Your task: Copy each of the rows below word for word, with nothing changed.
>> begin Material to process
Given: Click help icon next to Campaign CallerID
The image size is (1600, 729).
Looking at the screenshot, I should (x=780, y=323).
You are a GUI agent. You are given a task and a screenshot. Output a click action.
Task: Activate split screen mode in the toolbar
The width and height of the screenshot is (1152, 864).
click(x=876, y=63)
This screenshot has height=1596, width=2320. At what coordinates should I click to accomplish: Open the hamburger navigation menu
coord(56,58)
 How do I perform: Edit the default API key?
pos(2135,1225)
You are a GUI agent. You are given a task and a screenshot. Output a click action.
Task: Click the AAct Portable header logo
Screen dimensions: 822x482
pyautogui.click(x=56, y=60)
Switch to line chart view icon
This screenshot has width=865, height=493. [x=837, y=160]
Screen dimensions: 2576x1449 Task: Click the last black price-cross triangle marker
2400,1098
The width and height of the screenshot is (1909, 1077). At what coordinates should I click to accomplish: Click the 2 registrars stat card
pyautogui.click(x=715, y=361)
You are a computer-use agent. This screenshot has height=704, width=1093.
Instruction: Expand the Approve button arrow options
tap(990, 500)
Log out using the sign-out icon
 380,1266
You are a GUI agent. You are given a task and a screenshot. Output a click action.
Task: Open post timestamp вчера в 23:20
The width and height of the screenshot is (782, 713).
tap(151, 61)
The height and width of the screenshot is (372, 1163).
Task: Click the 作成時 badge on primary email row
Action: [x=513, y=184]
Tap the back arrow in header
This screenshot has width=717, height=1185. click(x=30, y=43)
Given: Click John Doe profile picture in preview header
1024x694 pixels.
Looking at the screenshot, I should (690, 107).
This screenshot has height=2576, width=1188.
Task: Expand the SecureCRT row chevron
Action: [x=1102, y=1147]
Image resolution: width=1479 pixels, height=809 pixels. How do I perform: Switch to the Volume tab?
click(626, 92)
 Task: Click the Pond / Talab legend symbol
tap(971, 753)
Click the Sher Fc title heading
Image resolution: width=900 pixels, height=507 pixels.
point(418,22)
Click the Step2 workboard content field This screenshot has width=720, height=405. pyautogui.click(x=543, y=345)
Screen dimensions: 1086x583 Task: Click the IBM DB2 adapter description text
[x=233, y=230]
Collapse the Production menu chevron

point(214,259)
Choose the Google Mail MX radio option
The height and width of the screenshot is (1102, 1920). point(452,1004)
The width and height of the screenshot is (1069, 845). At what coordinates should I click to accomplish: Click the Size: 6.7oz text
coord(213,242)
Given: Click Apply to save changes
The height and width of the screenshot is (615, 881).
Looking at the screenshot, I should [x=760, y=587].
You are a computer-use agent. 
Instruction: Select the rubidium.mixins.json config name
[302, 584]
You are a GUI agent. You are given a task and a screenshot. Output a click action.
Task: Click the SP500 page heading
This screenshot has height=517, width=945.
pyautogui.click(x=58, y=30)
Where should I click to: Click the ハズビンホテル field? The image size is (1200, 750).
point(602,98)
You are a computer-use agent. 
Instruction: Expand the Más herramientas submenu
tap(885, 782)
>> end Material to process
Task solution:
Given: Click help icon next to Campaign CallerID
The image size is (1600, 729).
Looking at the screenshot, I should (x=780, y=323).
You are a GUI agent. You are given a task and a screenshot. Output a click action.
Task: Activate split screen mode in the toolbar
The width and height of the screenshot is (1152, 864).
click(x=876, y=63)
This screenshot has height=1596, width=2320. At what coordinates should I click to accomplish: Open the hamburger navigation menu
coord(56,58)
 How do I perform: Edit the default API key?
pos(2135,1225)
You are a GUI agent. You are given a task and a screenshot. Output a click action.
Task: Click the AAct Portable header logo
Screen dimensions: 822x482
pyautogui.click(x=56, y=60)
Switch to line chart view icon
This screenshot has width=865, height=493. [x=837, y=160]
Screen dimensions: 2576x1449 Task: Click the last black price-cross triangle marker
2400,1098
The width and height of the screenshot is (1909, 1077). At what coordinates should I click to accomplish: Click the 2 registrars stat card
pyautogui.click(x=715, y=361)
You are a computer-use agent. This screenshot has height=704, width=1093.
Instruction: Expand the Approve button arrow options
tap(990, 500)
Log out using the sign-out icon
 380,1266
You are a GUI agent. You are given a task and a screenshot. Output a click action.
Task: Open post timestamp вчера в 23:20
The width and height of the screenshot is (782, 713).
tap(151, 61)
The height and width of the screenshot is (372, 1163).
Task: Click the 作成時 badge on primary email row
Action: [x=513, y=184]
Tap the back arrow in header
This screenshot has width=717, height=1185. click(x=30, y=43)
Given: Click John Doe profile picture in preview header
1024x694 pixels.
Looking at the screenshot, I should (690, 107).
This screenshot has height=2576, width=1188.
Task: Expand the SecureCRT row chevron
Action: [x=1102, y=1147]
Image resolution: width=1479 pixels, height=809 pixels. How do I perform: Switch to the Volume tab?
click(626, 92)
 Task: Click the Pond / Talab legend symbol
tap(971, 753)
Click the Sher Fc title heading
Image resolution: width=900 pixels, height=507 pixels.
point(418,22)
Click the Step2 workboard content field This screenshot has width=720, height=405. pyautogui.click(x=543, y=345)
Screen dimensions: 1086x583 Task: Click the IBM DB2 adapter description text
[x=233, y=230]
Collapse the Production menu chevron

point(214,259)
Choose the Google Mail MX radio option
The height and width of the screenshot is (1102, 1920). point(452,1004)
The width and height of the screenshot is (1069, 845). At what coordinates should I click to accomplish: Click the Size: 6.7oz text
coord(213,242)
Given: Click Apply to save changes
The height and width of the screenshot is (615, 881).
Looking at the screenshot, I should [x=760, y=587].
You are a computer-use agent. 
Instruction: Select the rubidium.mixins.json config name
[302, 584]
You are a GUI agent. You are given a task and a screenshot. Output a click action.
Task: Click the SP500 page heading
This screenshot has height=517, width=945.
pyautogui.click(x=58, y=30)
Where should I click to: Click the ハズビンホテル field? The image size is (1200, 750).
point(602,98)
You are a computer-use agent. 
Instruction: Expand the Más herramientas submenu
tap(885, 782)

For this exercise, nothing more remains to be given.